I have been looking into the iowait
property shown in top utility output as shown below.
top - 07:30:58 up 3:37, 1 user, load average: 0.00, 0.01, 0.05
Tasks: 86 total, 1 running, 85 sleeping, 0 stopped, 0 zombie
%Cpu(s): 0.0 us, 0.3 sy, 0.0 ni, 99.7 id, 0.0 wa, 0.0 hi, 0.0 si, 0.0 st
iowait
is generally defined as follows:
"It is the time during which CPU is idle and there is some IO pending."
It is my understanding that a process is run on a single CPU. After it gets de-scheduled either because it has used up its time slot or after it gets blocked, it can eventually be scheduled again on any one CPU again.
In case of IO request, a CPU that puts a process in uninterruptible sleep is responsible for tracking the iowait
time. The other CPUs would be reporting the same time as idle time on their end as they really are idle. Is this assumption correct?

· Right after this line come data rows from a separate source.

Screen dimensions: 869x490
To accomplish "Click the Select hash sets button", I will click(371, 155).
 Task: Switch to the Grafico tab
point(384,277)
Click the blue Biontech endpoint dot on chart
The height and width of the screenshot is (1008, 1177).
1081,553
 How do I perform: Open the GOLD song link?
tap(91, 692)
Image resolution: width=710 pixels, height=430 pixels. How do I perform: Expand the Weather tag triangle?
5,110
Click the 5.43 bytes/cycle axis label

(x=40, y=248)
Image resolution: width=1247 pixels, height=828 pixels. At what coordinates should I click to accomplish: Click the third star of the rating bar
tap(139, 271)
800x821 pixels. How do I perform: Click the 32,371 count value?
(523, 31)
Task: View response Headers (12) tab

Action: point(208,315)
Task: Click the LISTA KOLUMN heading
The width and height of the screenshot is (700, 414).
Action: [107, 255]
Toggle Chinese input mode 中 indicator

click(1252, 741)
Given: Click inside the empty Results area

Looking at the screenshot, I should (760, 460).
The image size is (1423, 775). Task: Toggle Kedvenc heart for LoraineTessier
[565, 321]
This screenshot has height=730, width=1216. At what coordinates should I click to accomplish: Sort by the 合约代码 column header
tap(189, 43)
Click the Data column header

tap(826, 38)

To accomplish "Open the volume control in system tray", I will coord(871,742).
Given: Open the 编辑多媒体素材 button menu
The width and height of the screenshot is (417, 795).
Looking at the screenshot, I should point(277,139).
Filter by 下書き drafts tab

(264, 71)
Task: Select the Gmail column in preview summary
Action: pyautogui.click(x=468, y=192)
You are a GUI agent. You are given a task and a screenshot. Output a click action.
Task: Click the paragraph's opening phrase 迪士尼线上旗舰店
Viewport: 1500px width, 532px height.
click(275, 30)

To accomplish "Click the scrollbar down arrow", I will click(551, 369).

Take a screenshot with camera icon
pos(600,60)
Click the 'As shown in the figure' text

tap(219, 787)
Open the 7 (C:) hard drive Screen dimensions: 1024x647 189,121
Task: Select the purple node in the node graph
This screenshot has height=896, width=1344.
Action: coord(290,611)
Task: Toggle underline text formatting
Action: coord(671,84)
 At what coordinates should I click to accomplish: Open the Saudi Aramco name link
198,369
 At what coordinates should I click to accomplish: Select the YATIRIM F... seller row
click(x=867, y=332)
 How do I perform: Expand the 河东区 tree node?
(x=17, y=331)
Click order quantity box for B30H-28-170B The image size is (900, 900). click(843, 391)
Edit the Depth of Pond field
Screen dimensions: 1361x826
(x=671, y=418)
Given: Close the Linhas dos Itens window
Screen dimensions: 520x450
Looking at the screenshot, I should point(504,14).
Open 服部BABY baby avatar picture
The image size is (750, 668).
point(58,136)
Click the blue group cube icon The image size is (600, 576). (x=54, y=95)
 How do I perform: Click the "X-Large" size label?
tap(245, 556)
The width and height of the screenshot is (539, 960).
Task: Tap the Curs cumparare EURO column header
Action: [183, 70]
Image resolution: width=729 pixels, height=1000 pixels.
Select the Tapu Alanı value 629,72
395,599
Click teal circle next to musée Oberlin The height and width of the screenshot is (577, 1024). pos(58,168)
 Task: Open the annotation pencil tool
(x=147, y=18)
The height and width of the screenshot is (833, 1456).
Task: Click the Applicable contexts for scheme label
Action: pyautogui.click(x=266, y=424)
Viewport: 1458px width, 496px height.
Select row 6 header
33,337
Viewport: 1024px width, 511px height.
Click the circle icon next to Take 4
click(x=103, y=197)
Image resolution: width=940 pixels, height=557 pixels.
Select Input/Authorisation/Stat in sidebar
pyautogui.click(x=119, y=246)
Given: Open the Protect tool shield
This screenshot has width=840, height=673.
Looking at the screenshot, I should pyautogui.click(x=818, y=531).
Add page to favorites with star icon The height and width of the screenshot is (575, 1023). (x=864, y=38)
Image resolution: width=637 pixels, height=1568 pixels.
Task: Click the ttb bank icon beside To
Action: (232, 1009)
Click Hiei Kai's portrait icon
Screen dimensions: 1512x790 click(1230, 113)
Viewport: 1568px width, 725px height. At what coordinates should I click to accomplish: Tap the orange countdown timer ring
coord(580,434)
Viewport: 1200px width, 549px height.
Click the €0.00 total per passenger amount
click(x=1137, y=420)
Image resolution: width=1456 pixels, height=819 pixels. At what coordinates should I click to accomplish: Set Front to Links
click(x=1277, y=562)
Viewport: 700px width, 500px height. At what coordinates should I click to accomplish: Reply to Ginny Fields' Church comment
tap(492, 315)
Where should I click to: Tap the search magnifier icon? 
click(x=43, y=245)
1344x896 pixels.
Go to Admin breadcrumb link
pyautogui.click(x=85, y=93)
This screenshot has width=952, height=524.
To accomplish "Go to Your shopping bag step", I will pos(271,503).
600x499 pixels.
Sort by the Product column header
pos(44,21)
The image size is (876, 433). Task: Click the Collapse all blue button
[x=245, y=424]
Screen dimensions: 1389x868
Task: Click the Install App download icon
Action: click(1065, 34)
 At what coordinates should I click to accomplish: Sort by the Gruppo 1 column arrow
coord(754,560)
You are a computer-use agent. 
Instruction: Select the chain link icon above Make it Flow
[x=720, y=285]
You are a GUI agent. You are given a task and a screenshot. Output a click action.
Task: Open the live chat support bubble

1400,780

Furthermore, assuming there is a long IO request (meaning the process had several opportunities to get scheduled but didn't get scheduled because the IO wasn't complete), how does a CPU know there is "pending IO"? Where is that kind of information fetched from? How can a CPU simply find out that some process was put to sleep some time for an IO to complete as any of the CPUs could have put that process to sleep. How is this status of "pending IO" confirmed?